Arrange the material below as a JSON list of strings, with one string for each line. Leave out any blank lines.

# Listed records
╔══

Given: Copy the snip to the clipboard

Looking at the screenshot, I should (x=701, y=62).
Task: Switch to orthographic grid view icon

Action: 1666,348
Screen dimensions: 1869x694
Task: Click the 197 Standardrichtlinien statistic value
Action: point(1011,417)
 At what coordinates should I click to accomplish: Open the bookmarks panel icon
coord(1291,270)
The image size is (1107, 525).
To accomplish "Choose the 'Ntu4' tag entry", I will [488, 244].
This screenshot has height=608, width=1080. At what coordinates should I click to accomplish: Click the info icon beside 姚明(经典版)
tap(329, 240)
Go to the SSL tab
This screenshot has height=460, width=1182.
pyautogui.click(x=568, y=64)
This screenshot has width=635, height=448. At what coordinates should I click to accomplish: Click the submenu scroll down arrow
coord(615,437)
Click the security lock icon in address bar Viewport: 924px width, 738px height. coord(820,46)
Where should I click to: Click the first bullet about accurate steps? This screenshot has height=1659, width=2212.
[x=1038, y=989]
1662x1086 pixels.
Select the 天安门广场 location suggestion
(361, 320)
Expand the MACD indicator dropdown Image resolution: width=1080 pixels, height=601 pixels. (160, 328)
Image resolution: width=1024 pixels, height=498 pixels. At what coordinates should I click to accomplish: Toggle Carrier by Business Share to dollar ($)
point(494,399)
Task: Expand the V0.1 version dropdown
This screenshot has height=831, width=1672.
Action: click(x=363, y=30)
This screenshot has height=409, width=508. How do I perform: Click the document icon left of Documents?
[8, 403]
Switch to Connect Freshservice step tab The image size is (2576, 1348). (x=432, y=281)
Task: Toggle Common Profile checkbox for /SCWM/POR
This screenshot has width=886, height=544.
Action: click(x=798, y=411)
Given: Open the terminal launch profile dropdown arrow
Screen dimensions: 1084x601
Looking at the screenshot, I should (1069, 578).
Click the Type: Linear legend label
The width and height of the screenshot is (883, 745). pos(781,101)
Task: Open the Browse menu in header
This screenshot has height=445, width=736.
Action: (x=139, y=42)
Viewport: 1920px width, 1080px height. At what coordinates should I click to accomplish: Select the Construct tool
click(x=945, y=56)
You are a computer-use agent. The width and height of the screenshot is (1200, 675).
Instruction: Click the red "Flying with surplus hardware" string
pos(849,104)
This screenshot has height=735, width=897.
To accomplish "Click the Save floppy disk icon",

╚══

# Task result
[
  "Given: Copy the snip to the clipboard",
  "Looking at the screenshot, I should (x=701, y=62).",
  "Task: Switch to orthographic grid view icon",
  "Action: 1666,348",
  "Screen dimensions: 1869x694",
  "Task: Click the 197 Standardrichtlinien statistic value",
  "Action: point(1011,417)",
  " At what coordinates should I click to accomplish: Open the bookmarks panel icon",
  "coord(1291,270)",
  "The image size is (1107, 525).",
  "To accomplish \"Choose the 'Ntu4' tag entry\", I will [488, 244].",
  "This screenshot has height=608, width=1080. At what coordinates should I click to accomplish: Click the info icon beside 姚明(经典版)",
  "tap(329, 240)",
  "Go to the SSL tab",
  "This screenshot has height=460, width=1182.",
  "pyautogui.click(x=568, y=64)",
  "This screenshot has width=635, height=448. At what coordinates should I click to accomplish: Click the submenu scroll down arrow",
  "coord(615,437)",
  "Click the security lock icon in address bar Viewport: 924px width, 738px height. coord(820,46)",
  "Where should I click to: Click the first bullet about accurate steps? This screenshot has height=1659, width=2212.",
  "[x=1038, y=989]",
  "1662x1086 pixels.",
  "Select the 天安门广场 location suggestion",
  "(361, 320)",
  "Expand the MACD indicator dropdown Image resolution: width=1080 pixels, height=601 pixels. (160, 328)",
  "Image resolution: width=1024 pixels, height=498 pixels. At what coordinates should I click to accomplish: Toggle Carrier by Business Share to dollar ($)",
  "point(494,399)",
  "Task: Expand the V0.1 version dropdown",
  "This screenshot has height=831, width=1672.",
  "Action: click(x=363, y=30)",
  "This screenshot has height=409, width=508. How do I perform: Click the document icon left of Documents?",
  "[8, 403]",
  "Switch to Connect Freshservice step tab The image size is (2576, 1348). (x=432, y=281)",
  "Task: Toggle Common Profile checkbox for /SCWM/POR",
  "This screenshot has width=886, height=544.",
  "Action: click(x=798, y=411)",
  "Given: Open the terminal launch profile dropdown arrow",
  "Screen dimensions: 1084x601",
  "Looking at the screenshot, I should (1069, 578).",
  "Click the Type: Linear legend label",
  "The width and height of the screenshot is (883, 745). pos(781,101)",
  "Task: Open the Browse menu in header",
  "This screenshot has height=445, width=736.",
  "Action: (x=139, y=42)",
  "Viewport: 1920px width, 1080px height. At what coordinates should I click to accomplish: Select the Construct tool",
  "click(x=945, y=56)",
  "You are a computer-use agent. The width and height of the screenshot is (1200, 675).",
  "Instruction: Click the red \"Flying with surplus hardware\" string",
  "pos(849,104)",
  "This screenshot has height=735, width=897.",
  "To accomplish \"Click the Save floppy disk icon\","
]